Print specific lines of multiple files in Python

Question

I have 30 text files of 30 lines each. For some reason, I need to write a script that opens file 1, prints line 1 of file 1, closes it, opens file 2, prints line 2 of file 2, closes it, and so on. I tried this:

import glob

files = glob.glob('/Users/path/to/*/files.txt')             
for file in files:
    i = 0
    while i < 30:
        with open(file,'r') as f:
            for index, line in enumerate(f):
                if index == i:
                    print(line)
                    i += 1
                    f.close()
            continue

Obviously, I got the following error:

ValueError: I/O operation on closed file.

Because of the f.close() thing. How can I do to move from a file to the next one after reading only the desired line?

» Objectives:
(a) In the Python question, how many lines does each of the text files contain?
(b) Update the Python question from "Obviously, I got" to "the desired line?", replacing "desired line" with "requested line".

» Raw records:
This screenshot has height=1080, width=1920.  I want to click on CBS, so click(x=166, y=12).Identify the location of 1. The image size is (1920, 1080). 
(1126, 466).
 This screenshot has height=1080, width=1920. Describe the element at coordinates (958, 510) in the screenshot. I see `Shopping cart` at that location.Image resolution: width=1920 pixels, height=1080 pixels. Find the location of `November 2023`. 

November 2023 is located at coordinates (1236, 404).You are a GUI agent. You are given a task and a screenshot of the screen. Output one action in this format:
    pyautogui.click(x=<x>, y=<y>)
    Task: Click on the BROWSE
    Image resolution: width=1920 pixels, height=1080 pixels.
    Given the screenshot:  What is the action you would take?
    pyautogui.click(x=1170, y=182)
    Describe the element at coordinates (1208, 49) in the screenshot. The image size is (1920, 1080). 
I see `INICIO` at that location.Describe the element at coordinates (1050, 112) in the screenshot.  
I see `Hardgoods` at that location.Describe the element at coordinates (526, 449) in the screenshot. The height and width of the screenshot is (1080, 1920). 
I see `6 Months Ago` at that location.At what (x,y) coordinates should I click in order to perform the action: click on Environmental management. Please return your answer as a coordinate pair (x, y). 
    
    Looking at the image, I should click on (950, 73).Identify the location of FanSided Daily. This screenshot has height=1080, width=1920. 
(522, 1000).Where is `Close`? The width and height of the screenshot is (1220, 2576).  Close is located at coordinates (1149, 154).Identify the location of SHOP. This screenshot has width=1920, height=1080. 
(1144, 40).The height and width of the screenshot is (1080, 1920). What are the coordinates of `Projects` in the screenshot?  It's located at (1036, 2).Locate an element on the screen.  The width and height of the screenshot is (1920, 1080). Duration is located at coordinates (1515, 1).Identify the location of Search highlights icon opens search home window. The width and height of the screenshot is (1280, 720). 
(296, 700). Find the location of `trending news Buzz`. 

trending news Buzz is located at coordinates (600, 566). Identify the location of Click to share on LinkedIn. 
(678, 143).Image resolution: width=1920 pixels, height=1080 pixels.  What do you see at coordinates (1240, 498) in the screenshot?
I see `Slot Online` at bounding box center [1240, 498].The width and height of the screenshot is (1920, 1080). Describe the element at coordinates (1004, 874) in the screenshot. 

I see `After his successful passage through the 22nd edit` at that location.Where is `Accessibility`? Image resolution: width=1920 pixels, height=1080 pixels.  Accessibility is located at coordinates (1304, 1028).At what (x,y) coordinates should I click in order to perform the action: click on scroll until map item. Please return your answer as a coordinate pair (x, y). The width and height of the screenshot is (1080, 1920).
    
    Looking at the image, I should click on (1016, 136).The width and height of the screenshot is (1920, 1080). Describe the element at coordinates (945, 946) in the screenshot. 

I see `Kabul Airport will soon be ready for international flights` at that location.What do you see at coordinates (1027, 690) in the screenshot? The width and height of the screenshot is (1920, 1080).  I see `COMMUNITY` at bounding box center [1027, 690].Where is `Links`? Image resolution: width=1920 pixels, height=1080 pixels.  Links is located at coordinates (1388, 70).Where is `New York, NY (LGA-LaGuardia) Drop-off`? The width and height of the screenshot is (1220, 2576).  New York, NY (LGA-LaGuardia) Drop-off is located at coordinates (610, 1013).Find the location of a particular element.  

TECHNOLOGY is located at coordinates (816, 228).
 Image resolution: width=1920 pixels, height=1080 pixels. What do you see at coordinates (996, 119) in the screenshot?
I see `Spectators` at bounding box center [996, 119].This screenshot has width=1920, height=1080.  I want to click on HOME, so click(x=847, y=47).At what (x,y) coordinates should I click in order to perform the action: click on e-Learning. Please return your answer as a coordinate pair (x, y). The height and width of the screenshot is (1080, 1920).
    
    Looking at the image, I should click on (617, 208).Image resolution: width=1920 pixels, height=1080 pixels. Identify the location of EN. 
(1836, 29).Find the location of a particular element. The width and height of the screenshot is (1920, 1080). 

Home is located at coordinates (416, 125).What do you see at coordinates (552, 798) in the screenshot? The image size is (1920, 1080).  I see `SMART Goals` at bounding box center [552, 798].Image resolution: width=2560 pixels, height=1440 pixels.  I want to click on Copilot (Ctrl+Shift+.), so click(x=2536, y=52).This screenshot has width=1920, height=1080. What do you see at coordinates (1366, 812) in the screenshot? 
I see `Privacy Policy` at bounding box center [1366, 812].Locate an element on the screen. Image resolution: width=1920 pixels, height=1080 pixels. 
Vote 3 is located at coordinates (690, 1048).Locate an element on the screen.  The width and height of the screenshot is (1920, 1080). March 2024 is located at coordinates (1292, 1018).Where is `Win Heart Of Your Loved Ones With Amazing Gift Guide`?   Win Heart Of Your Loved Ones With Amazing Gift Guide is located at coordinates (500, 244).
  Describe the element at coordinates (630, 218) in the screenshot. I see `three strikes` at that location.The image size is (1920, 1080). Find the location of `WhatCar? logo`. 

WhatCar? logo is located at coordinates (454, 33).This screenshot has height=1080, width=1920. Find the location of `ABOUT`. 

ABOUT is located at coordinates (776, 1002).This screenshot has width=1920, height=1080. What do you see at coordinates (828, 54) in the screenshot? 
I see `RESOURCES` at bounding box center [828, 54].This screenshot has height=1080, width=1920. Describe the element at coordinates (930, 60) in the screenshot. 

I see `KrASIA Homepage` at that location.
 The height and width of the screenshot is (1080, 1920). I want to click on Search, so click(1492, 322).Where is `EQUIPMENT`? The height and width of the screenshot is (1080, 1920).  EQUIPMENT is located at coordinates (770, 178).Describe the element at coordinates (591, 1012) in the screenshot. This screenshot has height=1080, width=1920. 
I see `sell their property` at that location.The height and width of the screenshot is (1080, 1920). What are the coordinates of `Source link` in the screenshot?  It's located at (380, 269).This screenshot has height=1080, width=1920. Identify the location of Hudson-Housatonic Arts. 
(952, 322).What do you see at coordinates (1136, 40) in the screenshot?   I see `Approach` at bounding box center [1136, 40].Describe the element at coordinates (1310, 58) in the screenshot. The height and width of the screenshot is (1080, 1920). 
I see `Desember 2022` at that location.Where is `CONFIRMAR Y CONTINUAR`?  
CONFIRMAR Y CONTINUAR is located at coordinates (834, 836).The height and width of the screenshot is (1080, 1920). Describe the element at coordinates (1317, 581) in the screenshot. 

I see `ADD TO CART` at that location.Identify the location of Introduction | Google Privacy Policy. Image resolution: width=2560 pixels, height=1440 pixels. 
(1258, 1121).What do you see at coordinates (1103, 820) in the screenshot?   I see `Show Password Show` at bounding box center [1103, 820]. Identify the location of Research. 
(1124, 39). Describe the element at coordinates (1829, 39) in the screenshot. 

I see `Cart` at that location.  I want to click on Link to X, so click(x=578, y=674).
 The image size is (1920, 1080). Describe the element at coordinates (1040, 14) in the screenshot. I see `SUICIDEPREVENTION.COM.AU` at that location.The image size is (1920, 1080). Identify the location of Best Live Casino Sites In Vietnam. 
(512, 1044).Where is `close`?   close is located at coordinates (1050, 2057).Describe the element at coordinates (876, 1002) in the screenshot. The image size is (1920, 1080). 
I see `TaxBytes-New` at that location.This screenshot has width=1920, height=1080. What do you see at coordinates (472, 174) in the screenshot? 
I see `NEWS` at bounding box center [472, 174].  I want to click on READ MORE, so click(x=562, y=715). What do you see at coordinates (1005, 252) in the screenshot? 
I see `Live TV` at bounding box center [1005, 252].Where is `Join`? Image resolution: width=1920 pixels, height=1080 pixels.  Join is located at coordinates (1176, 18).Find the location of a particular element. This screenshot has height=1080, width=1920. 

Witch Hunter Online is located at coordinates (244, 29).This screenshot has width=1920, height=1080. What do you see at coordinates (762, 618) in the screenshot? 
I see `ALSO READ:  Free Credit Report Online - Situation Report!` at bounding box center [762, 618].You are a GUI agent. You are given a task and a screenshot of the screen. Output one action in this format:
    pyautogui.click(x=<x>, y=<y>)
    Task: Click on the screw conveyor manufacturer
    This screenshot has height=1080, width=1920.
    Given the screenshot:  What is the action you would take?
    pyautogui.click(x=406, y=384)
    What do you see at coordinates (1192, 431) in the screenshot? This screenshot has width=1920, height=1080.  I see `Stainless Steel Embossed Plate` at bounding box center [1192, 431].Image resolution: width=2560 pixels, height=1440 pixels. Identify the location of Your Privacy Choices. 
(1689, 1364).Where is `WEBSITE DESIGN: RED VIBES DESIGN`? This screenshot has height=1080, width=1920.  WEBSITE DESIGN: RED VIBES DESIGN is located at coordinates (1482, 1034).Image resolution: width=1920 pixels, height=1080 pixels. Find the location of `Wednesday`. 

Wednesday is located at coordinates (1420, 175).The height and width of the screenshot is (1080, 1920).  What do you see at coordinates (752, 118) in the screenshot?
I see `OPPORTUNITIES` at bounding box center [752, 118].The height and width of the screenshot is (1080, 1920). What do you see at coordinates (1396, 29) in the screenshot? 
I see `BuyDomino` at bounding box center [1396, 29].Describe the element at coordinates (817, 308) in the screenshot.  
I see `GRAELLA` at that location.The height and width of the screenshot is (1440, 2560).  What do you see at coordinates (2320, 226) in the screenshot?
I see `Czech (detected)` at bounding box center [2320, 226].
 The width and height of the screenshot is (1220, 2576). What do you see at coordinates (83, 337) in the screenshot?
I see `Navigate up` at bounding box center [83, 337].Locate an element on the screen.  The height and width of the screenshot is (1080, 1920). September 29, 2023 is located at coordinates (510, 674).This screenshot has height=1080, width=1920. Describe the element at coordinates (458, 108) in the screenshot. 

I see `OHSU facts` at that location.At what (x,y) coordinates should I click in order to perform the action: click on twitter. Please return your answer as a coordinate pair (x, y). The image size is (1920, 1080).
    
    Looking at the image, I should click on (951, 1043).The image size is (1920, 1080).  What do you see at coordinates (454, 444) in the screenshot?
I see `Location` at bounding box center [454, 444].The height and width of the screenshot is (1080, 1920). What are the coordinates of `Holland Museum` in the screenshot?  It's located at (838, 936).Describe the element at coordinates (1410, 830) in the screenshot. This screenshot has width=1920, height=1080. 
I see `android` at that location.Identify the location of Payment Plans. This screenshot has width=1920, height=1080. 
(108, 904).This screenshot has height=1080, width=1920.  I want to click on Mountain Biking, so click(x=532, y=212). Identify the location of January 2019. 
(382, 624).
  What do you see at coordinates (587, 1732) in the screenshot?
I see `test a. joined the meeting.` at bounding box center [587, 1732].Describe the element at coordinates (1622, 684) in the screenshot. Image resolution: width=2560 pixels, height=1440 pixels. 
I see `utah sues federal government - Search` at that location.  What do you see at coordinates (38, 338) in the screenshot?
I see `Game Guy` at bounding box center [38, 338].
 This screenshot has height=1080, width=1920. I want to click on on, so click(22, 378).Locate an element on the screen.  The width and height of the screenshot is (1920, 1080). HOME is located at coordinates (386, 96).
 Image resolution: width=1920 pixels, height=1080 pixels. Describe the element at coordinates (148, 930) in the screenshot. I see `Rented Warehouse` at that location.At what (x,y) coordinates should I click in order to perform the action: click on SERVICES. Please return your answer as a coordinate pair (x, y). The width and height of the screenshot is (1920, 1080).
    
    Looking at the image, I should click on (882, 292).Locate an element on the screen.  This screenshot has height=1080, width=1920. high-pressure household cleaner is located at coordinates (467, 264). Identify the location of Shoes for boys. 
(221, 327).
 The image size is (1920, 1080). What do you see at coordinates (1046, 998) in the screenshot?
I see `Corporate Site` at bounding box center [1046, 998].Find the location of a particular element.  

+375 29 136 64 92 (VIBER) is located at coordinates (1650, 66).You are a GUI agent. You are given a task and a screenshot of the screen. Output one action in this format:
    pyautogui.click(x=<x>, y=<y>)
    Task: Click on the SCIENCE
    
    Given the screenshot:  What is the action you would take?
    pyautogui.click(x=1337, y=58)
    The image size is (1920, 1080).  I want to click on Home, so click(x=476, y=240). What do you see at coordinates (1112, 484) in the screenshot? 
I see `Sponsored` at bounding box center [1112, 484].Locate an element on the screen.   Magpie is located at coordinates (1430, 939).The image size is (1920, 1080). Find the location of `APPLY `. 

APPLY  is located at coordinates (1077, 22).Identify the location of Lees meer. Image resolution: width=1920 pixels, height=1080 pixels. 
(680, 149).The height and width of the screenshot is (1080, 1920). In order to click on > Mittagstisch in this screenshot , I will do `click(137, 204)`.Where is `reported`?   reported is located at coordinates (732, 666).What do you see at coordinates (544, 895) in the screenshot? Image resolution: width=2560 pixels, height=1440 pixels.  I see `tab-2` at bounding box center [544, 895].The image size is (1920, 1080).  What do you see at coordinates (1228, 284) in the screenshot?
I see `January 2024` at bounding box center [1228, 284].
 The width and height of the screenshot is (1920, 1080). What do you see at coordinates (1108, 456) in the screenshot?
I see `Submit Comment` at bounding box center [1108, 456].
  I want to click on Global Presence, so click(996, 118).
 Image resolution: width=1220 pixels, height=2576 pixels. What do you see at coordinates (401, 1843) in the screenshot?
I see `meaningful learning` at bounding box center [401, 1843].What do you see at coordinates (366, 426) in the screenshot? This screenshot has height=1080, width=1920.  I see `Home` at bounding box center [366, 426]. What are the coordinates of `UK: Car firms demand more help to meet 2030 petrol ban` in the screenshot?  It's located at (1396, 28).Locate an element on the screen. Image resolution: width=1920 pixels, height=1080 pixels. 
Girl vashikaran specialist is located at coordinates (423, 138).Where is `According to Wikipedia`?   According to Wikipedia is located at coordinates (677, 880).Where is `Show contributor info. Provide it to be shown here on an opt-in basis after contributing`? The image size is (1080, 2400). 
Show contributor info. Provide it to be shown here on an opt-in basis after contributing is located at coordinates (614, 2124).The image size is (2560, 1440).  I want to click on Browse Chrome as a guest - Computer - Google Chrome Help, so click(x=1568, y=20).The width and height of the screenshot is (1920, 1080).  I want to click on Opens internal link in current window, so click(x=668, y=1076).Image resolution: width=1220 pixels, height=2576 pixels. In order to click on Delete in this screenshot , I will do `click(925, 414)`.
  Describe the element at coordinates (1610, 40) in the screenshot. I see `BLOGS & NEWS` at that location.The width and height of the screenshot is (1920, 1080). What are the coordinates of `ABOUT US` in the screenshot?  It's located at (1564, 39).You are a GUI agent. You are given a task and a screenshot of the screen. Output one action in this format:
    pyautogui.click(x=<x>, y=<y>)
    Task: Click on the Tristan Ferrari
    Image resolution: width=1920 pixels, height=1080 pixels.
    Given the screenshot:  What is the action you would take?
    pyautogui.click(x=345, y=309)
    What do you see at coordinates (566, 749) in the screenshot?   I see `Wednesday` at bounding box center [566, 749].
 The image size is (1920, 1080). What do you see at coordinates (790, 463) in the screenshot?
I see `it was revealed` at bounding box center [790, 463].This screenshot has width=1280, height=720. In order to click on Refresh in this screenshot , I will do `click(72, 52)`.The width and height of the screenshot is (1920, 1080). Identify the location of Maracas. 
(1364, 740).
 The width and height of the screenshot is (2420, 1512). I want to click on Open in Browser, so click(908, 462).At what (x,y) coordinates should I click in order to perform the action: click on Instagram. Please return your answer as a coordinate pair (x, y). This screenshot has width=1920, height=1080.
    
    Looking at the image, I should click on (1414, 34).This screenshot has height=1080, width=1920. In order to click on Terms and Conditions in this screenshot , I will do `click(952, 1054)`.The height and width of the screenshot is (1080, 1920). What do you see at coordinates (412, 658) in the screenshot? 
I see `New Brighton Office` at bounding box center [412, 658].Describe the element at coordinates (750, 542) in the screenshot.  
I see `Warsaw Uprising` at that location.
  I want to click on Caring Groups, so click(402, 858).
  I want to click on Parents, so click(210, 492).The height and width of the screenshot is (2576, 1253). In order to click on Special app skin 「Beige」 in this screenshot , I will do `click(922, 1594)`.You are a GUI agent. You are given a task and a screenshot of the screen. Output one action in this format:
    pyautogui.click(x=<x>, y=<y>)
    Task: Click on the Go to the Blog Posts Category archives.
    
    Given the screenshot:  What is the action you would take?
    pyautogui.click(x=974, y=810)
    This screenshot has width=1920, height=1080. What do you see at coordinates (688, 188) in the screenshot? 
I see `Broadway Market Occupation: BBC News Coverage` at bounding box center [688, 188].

» Answers for this exercise:
(a) Each file has 30 lines.

(b)
Obviously, I got the following error:

ValueError: I/O operation on closed file.

Because of the f.close() thing. How can I do to move from a file to the next one after reading only the requested line?